Yılın son günlerinde hepimiz geriye dönüp bakıyoruz; neleri yaşadık, neler değişti, hangi anılar kaldı diye düşünüyoruz. Ben de bu yazıda markaların hayatımızdaki yerini, bize nasıl temas ettiklerini ve nasıl etkiler bıraktıklarını paylaşmak istedim. Çünkü markalar artık yalnızca alışverişin bir parçası değil, günlük yaşamımızın, hissettiklerimizin ve hatıralarımızın bir parçası oldular.

2025’i bitirmeye günler kala bu yazıyı bir değerlendirme gibi değil, karşılıklı sohbet ediyormuşuz gibi düşünmenizi isterim. Birlikte yaşadığımız yılın izlerini, markaların bize kattıklarını ve 2026’da bizi bekleyen yeni yolculuğu konuşmak istedim. Umarım bu satırlar bizi aynı ruh hâlinde buluşturur.

Markalar artık sadece ürün satmıyor; bir hatırlatma tasarlıyor. Bu yıl sadakat dediğimiz şey bir kart ya da puan değil, bize yaşattığı duygular oldu. Bir ses, bir yakınlık… Bizlerin zihninde kalan şeyler bunlar.

Dünya çapında Apple, Microsoft ve Google gibi şirketler bu yıl fark yaratan markalar arasında yer aldı. Apple, kullanıcı deneyimini görselden sese, temastan tasarıma kadar bütünleştirerek dünyanın değerli markalarından biri oldu. Microsoft, yapay zekâ ile iş dünyasında yeni bir dil kurdu. Google ve Amazon ise artık sadece teknoloji değil, yaşam tarzı markaları haline geldi.
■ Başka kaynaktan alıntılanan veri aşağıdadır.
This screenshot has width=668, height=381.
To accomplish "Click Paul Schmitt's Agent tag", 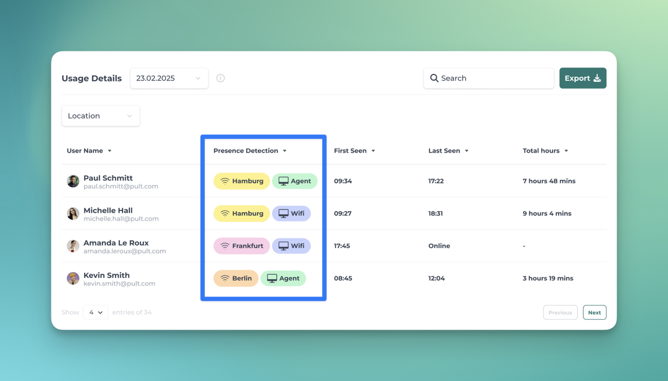I will tap(294, 181).
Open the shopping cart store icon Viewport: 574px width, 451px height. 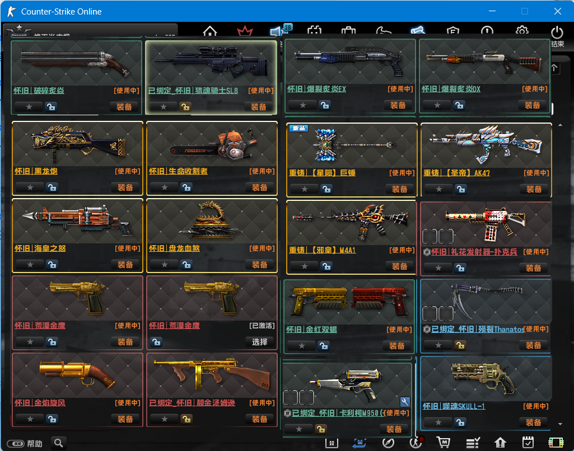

Samsung, elektronik alanında yenilikçi ürünleriyle öne çıkarken; Tesla sürdürülebilir enerji vizyonuyla dikkat çekti. Coca-Cola, duygusal bağ kuran kampanyalarıyla akıllarda yer etti. Nike ise spor giyimde yenilikçi tasarımlarıyla genç kuşakların tercihi oldu.

Türkiye’de ise Arçelik sürdürülebilirlik vizyonuyla öne çıktı. Migros, mağazalarında alışverişi duyularımıza dokunan bir deneyime dönüştürdü. Türk Hava Yolları yolculuğu, kültürel kimlik haline getirerek fark yarattı. Ayrıca Vestel, teknoloji ve tasarımı birleştiren ürünleriyle dikkat çekti.

2026’ya girerken markaların yeni bir yolculuğa çıkacağını düşünüyorum. Artık yalnızca gözümüze değil, kulağımıza, temasımıza, hatta hafızamızdaki kokulara ve tatlara seslenecekler. Hissettirerek bağ kuran deneyimler, markaların bizi kendilerine bağlamasının yeni yolu olacak. Bir melodiyi duyduğumuzda o markayı hatırlayacağız. Bir kokuyu hissettiğimizde geçmişten bir anımız canlanacak. Bir yakınlık bize güveni hissettirecek. Yalnızca görünür değil, hissedilir olacak. Sadakat dediğimiz şey bir alışverişten çok daha fazlasına dönüşecek. Bence, markaların gücü bize yaşattıkları küçük ama unutulmaz anlarda saklanacak.

******

Yeni yıl yaklaşırken, hepimize umut, sağlık ve birlik dolu günler dilerim. 2026 kalplerimize dokunan, bizi aynı hislerde buluşturan bir dönem getirsin.